Steve Yavner is the next adjunct professor in Communication that we’ll be following. He received a BA in Psychology from Williams College and and a MSEd in Psychology from the University of Miami. Here’s more about his approach to the field:
I spent 25 years in broadcast journalism – hence my interest in communications. I started in production, moved to on-air news and sports, then moved to producing and management. I left commercial TV to go to the University of Miami, where I ran its TV station and taught in the Masters Program at the UM School of Communication. While there I earned my Masters in Psychology. I left there to come to NYU for a PhD, where my goal is to blend journalism, psychology, technology and education.
What has been your favorite course to teach?
I love teaching the Mass Media and Society class because it mirrors those interests. While journalism is only one piece of mass media, technology and psychology are woven through everything — as are education, entertainment, and connection. It’s really all about the transmission of information, and learning to think critically, process new information, and creatively express original thought… Media is a great tool for sharpening these skills, which are important for everyone, regardless of specific interest or major.
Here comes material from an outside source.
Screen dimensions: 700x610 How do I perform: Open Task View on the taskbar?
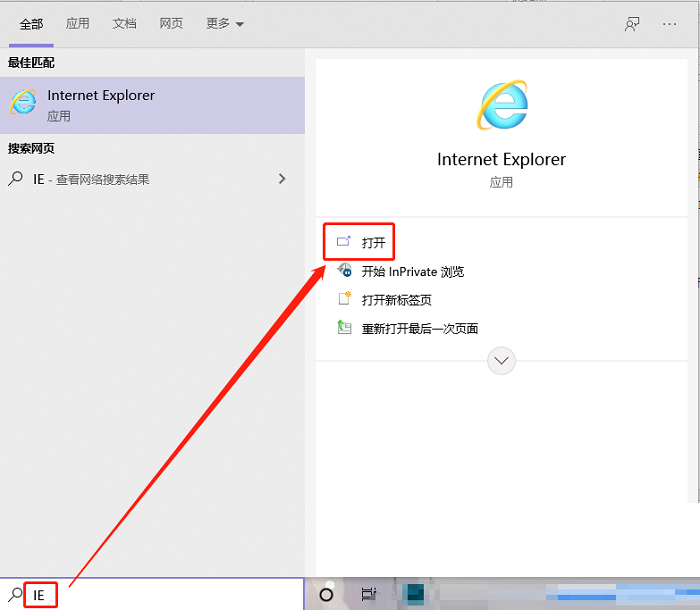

My experience allows me to bring a unique perspective to the class. For example, my class just read “Hub Fans Bid Kid Adieu.” It was an essay about Ted Williams’ last game with the Red Sox written by John Updike in 1960. It may be the best piece of sports journalism ever written. It may not be journalism at all — it may be literature. But whatever it is, I doubt it’s on the syllabi of very many other Mass Media and Society classes! We spent a recent class talking about the latest Egypt/Libya crisis — ignited by one form of mass media (a YouTube video), the attempt to mediate the crisis through another form of mass media (Twitter), how it was covered by the mass media (TV networks), how the mass media reacted to the political spillover (Mitt Romney’s reaction), and the related issues of censorship, free speech, and hate messages (and Google’s blocking the video in several countries).
I will be teaching Mass Media and Society again next semester, along with American Media/American History. Last semester I taught Sports Broadcasting.